(Page text Opens)
Korea is still struggling with the mismatch between the supply and demand of donor organs.
As of July 2017, some 32,867 people are registered as waiting for an organ donation. However, so far this year only 1,695 people donated organs.
Over the last five years, a total of 7,776 patients have died while waiting for a new organ. According to the data released by the Korea Center for Disease Control and Prevention; this year alone, 703 people have died.
The number of organ donors is chronically insufficient in Korea. People should wait about 1,185 days on average to become a beneficiary of organ donation.
In Korea, as of 2016, a total of 573 brain-dead patients donated their body parts such as bone marrow and skin, allowing for 2,306 transplant operations.
Image coutesy Korea Center for Disease Control and Prevention
Although the number of organ donors in Korea has been on the gradual increase for the last five years, as the number below indicates, it is still far lower than in many other countries.
In Korea, the number of organ donors of brain-dead patients is 9.96 PMP (per million population), compared to Spain with 39.7 PMP, the United States with 28.5 PMP, Italy with 22.52 PMP and England with 20.2 PMP.
(Page text Closes)
(Dataset content Opens)
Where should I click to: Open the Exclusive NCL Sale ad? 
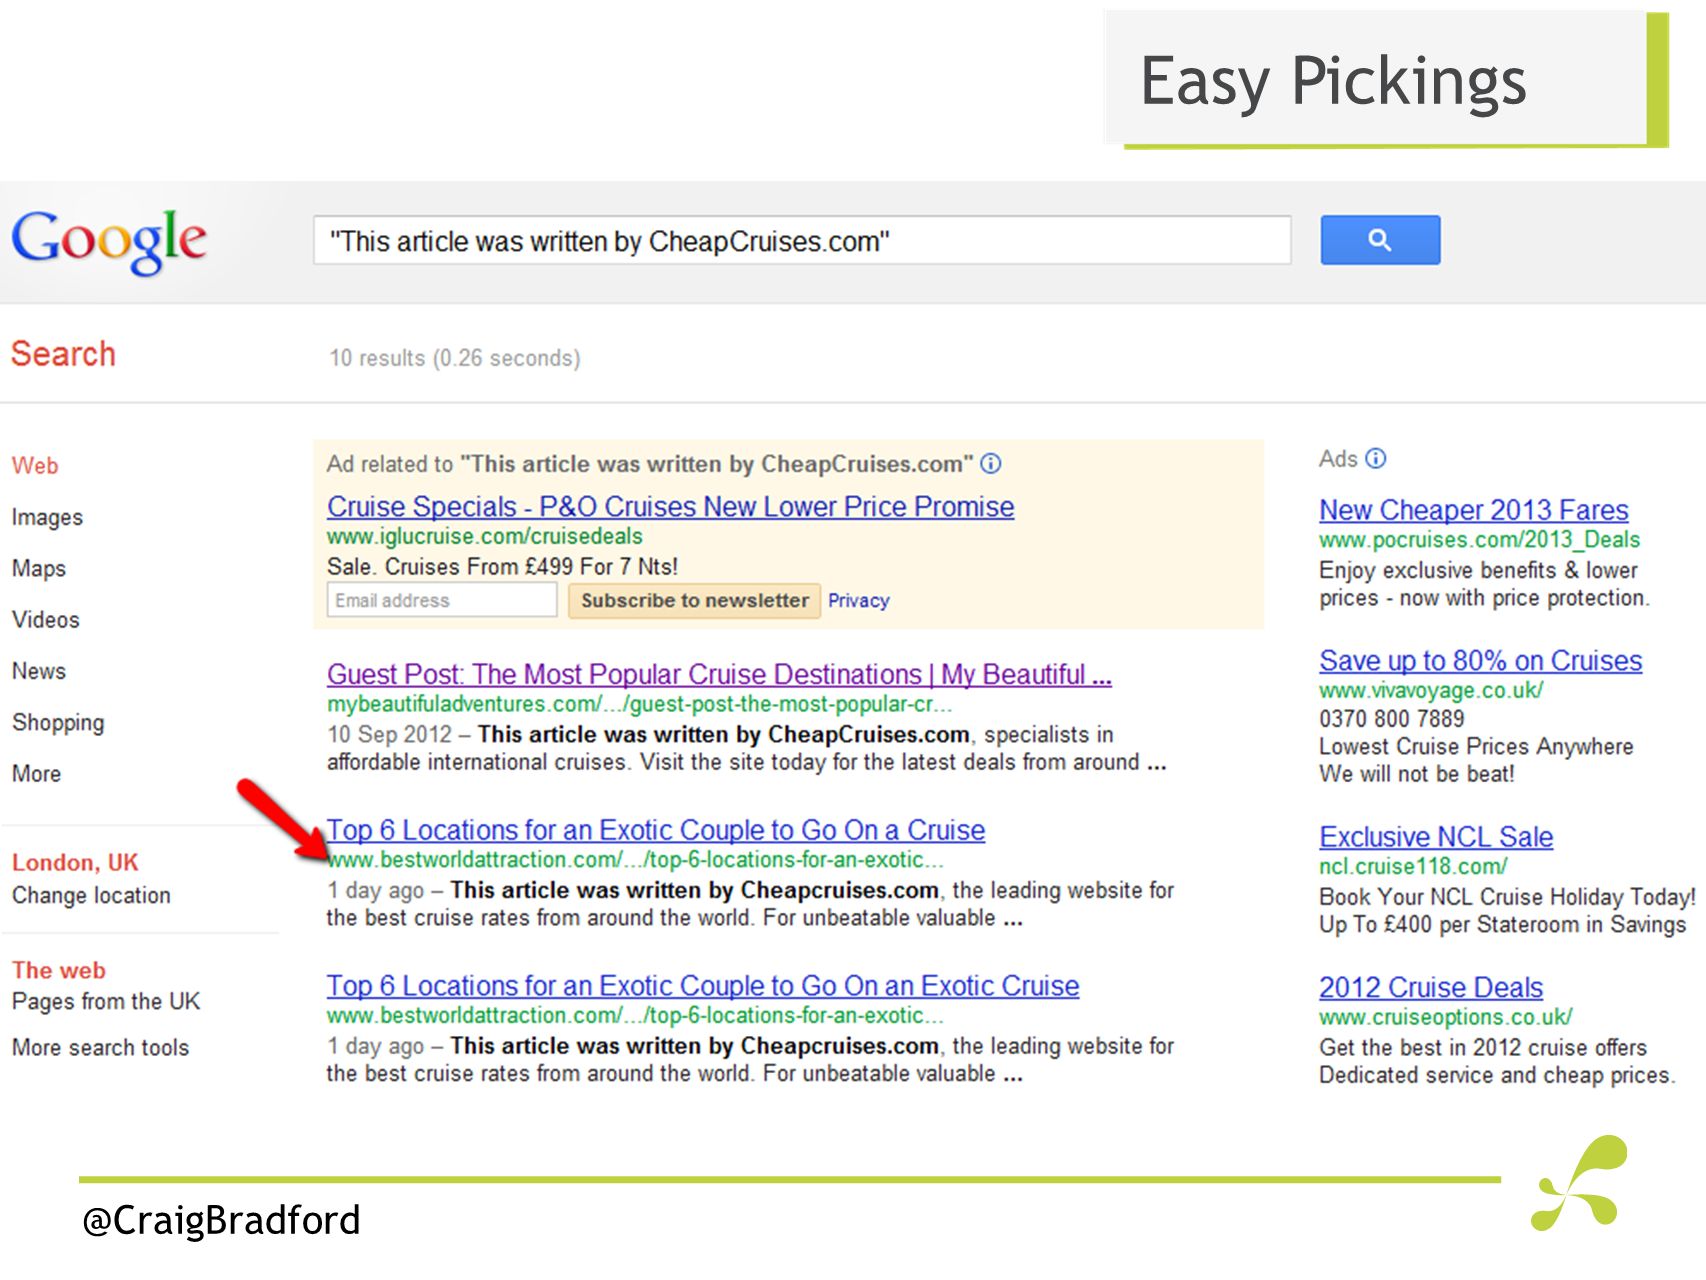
(Dataset content Closes)
▸ Using the information:
• A. Copy word for word everything in the text on organ donation in Korea from "Over the last" down to "many other countries.".
• B. Answer these questions from the text on organ donation in Korea:
(i) How many people were registered as waiting for an organ donation as of July 2017?
(ii) On average, how many days must people wait to receive an organ donation?
(iii) What organ donor rate, in PMP, does it give for Spain?
• C. Continue the text on organ donation in Korea from where it stops.
The listing is separate material and has no connection to the text on organ donation in Korea.

▸ Answers:
• A.
Over the last five years, a total of 7,776 patients have died while waiting for a new organ. According to the data released by the Korea Center for Disease Control and Prevention; this year alone, 703 people have died.
The number of organ donors is chronically insufficient in Korea. People should wait about 1,185 days on average to become a beneficiary of organ donation.
In Korea, as of 2016, a total of 573 brain-dead patients donated their body parts such as bone marrow and skin, allowing for 2,306 transplant operations.
Image coutesy Korea Center for Disease Control and Prevention
Although the number of organ donors in Korea has been on the gradual increase for the last five years, as the number below indicates, it is still far lower than in many other countries.

• B.
(i) 32,867 people
(ii) About 1,185 days
(iii) 39.7 PMP

• C.
2013: 2,422 persons
2014: 2,476 persons
2015: 2,567 persons
2016: 2,865 persons
2017 (July): 1,695 persons
The inconvenient truth about organ donation in Korea
The Ministry of Health and Welfare is leading a campaign to raise greater public awareness on the importance of organ donation and donation pledges.
“Donation is an important part of end-of-life care. It is a positive experience for families in the long term. It’s good for families that are grieving, and it’s also good for families on the waiting list,” said an authority from the Ministry, explaining the goal of the campaign.
However, there has been criticism of the “fractured” organ donation system. Some experts claim that if we want to increase the number of donors, first of all, our society needs to provide enough service to bereaved families so that they feel that the donation is a worthy and meaningful act
There was news coverage of SBS broadcasting on Oct. 9 about one organ donor’s story.
Hur Gun-young lost his 24-year-old son last June because of a sudden accident and he was determined to donate his son’s organs after his death to a hospital. But he never expected to hear from the hospital that he had to deal with his son’s organ-removed body from the hospital and move it to the funeral on the donor’s side.
He complained about it, but the only answer he could hear was “Sorry, we, our hospital, have no other option.”
In Korea, the Korea Organ Donation Institute provides various services and incentives for organ donors and their families, but the problem is that it is applied to only the hospitals which have agreements with the Institute.
Currently, out of a total of 77 hospitals which run the organ donation program, only 44 hospitals can offer after-donation service, which means that the other 30 hospitals should ask donors to take care of the donors’ body.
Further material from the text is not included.